Could you write the entries out again, exactly as they are?

Start of Block

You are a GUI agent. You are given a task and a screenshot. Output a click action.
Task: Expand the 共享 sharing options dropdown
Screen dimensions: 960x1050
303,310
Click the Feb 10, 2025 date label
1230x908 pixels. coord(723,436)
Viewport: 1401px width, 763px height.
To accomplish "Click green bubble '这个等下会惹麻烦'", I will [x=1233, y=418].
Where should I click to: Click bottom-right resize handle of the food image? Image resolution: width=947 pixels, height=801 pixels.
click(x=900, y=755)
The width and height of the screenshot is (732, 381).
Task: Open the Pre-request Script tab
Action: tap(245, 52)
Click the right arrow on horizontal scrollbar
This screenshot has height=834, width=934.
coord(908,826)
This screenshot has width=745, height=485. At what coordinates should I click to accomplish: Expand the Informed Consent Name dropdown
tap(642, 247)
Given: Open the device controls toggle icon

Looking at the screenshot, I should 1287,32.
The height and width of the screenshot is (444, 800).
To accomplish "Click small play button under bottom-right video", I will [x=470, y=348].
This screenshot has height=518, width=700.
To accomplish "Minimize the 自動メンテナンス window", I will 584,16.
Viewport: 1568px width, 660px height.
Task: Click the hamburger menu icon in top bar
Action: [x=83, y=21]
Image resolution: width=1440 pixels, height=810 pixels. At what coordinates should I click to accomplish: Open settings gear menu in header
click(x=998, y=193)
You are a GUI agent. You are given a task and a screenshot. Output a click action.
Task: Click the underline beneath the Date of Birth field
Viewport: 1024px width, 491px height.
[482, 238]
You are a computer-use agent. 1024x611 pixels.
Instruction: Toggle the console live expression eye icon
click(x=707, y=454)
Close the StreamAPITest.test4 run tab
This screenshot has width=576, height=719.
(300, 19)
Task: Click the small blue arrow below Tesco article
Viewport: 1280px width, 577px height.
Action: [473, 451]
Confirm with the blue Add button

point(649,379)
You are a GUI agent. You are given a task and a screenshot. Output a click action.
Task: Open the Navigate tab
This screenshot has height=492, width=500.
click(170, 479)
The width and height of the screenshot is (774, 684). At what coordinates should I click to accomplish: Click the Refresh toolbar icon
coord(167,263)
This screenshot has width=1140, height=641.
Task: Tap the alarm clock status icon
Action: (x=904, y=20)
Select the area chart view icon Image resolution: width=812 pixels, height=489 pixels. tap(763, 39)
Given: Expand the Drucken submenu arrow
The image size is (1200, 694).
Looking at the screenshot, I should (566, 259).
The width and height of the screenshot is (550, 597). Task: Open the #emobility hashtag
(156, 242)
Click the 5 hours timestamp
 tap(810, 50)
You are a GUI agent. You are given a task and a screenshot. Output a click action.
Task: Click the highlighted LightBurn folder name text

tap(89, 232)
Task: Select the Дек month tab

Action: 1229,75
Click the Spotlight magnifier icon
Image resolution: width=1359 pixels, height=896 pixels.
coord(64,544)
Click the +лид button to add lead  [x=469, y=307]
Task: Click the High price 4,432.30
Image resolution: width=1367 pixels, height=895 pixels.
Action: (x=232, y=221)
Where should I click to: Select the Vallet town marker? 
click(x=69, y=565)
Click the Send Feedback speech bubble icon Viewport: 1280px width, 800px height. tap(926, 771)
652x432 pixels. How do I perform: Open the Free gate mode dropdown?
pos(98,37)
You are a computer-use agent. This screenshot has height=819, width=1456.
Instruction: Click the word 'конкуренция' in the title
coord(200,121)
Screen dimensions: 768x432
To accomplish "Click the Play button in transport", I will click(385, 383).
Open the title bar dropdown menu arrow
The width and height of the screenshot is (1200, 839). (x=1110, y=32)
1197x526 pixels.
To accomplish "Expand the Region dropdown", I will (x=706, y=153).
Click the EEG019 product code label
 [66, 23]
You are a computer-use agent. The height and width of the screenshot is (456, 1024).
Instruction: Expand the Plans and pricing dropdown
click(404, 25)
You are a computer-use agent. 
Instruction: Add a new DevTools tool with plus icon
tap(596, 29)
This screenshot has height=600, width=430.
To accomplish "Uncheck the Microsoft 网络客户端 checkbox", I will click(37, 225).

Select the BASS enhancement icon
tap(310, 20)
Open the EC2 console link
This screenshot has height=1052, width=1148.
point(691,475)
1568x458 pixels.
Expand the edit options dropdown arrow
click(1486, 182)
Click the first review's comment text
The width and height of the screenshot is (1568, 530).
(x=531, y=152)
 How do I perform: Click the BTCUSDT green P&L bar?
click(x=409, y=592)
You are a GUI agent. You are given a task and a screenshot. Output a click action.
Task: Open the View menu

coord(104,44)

End of Block

Written solution:
You are a GUI agent. You are given a task and a screenshot. Output a click action.
Task: Expand the 共享 sharing options dropdown
Screen dimensions: 960x1050
303,310
Click the Feb 10, 2025 date label
1230x908 pixels. coord(723,436)
Viewport: 1401px width, 763px height.
To accomplish "Click green bubble '这个等下会惹麻烦'", I will [x=1233, y=418].
Where should I click to: Click bottom-right resize handle of the food image? Image resolution: width=947 pixels, height=801 pixels.
click(x=900, y=755)
The width and height of the screenshot is (732, 381).
Task: Open the Pre-request Script tab
Action: tap(245, 52)
Click the right arrow on horizontal scrollbar
This screenshot has height=834, width=934.
coord(908,826)
This screenshot has width=745, height=485. At what coordinates should I click to accomplish: Expand the Informed Consent Name dropdown
tap(642, 247)
Given: Open the device controls toggle icon

Looking at the screenshot, I should 1287,32.
The height and width of the screenshot is (444, 800).
To accomplish "Click small play button under bottom-right video", I will [x=470, y=348].
This screenshot has height=518, width=700.
To accomplish "Minimize the 自動メンテナンス window", I will 584,16.
Viewport: 1568px width, 660px height.
Task: Click the hamburger menu icon in top bar
Action: [x=83, y=21]
Image resolution: width=1440 pixels, height=810 pixels. At what coordinates should I click to accomplish: Open settings gear menu in header
click(x=998, y=193)
You are a GUI agent. You are given a task and a screenshot. Output a click action.
Task: Click the underline beneath the Date of Birth field
Viewport: 1024px width, 491px height.
[482, 238]
You are a computer-use agent. 1024x611 pixels.
Instruction: Toggle the console live expression eye icon
click(x=707, y=454)
Close the StreamAPITest.test4 run tab
This screenshot has width=576, height=719.
(300, 19)
Task: Click the small blue arrow below Tesco article
Viewport: 1280px width, 577px height.
Action: [473, 451]
Confirm with the blue Add button

point(649,379)
You are a GUI agent. You are given a task and a screenshot. Output a click action.
Task: Open the Navigate tab
This screenshot has height=492, width=500.
click(170, 479)
The width and height of the screenshot is (774, 684). At what coordinates should I click to accomplish: Click the Refresh toolbar icon
coord(167,263)
This screenshot has width=1140, height=641.
Task: Tap the alarm clock status icon
Action: (x=904, y=20)
Select the area chart view icon Image resolution: width=812 pixels, height=489 pixels. tap(763, 39)
Given: Expand the Drucken submenu arrow
The image size is (1200, 694).
Looking at the screenshot, I should (566, 259).
The width and height of the screenshot is (550, 597). Task: Open the #emobility hashtag
(156, 242)
Click the 5 hours timestamp
 tap(810, 50)
You are a GUI agent. You are given a task and a screenshot. Output a click action.
Task: Click the highlighted LightBurn folder name text

tap(89, 232)
Task: Select the Дек month tab

Action: 1229,75
Click the Spotlight magnifier icon
Image resolution: width=1359 pixels, height=896 pixels.
coord(64,544)
Click the +лид button to add lead  [x=469, y=307]
Task: Click the High price 4,432.30
Image resolution: width=1367 pixels, height=895 pixels.
Action: (x=232, y=221)
Where should I click to: Select the Vallet town marker? 
click(x=69, y=565)
Click the Send Feedback speech bubble icon Viewport: 1280px width, 800px height. tap(926, 771)
652x432 pixels. How do I perform: Open the Free gate mode dropdown?
pos(98,37)
You are a computer-use agent. This screenshot has height=819, width=1456.
Instruction: Click the word 'конкуренция' in the title
coord(200,121)
Screen dimensions: 768x432
To accomplish "Click the Play button in transport", I will click(385, 383).
Open the title bar dropdown menu arrow
The width and height of the screenshot is (1200, 839). (x=1110, y=32)
1197x526 pixels.
To accomplish "Expand the Region dropdown", I will (x=706, y=153).
Click the EEG019 product code label
 [66, 23]
You are a computer-use agent. The height and width of the screenshot is (456, 1024).
Instruction: Expand the Plans and pricing dropdown
click(404, 25)
You are a computer-use agent. 
Instruction: Add a new DevTools tool with plus icon
tap(596, 29)
This screenshot has height=600, width=430.
To accomplish "Uncheck the Microsoft 网络客户端 checkbox", I will click(37, 225).

Select the BASS enhancement icon
tap(310, 20)
Open the EC2 console link
This screenshot has height=1052, width=1148.
point(691,475)
1568x458 pixels.
Expand the edit options dropdown arrow
click(1486, 182)
Click the first review's comment text
The width and height of the screenshot is (1568, 530).
(x=531, y=152)
 How do I perform: Click the BTCUSDT green P&L bar?
click(x=409, y=592)
You are a GUI agent. You are given a task and a screenshot. Output a click action.
Task: Open the View menu

coord(104,44)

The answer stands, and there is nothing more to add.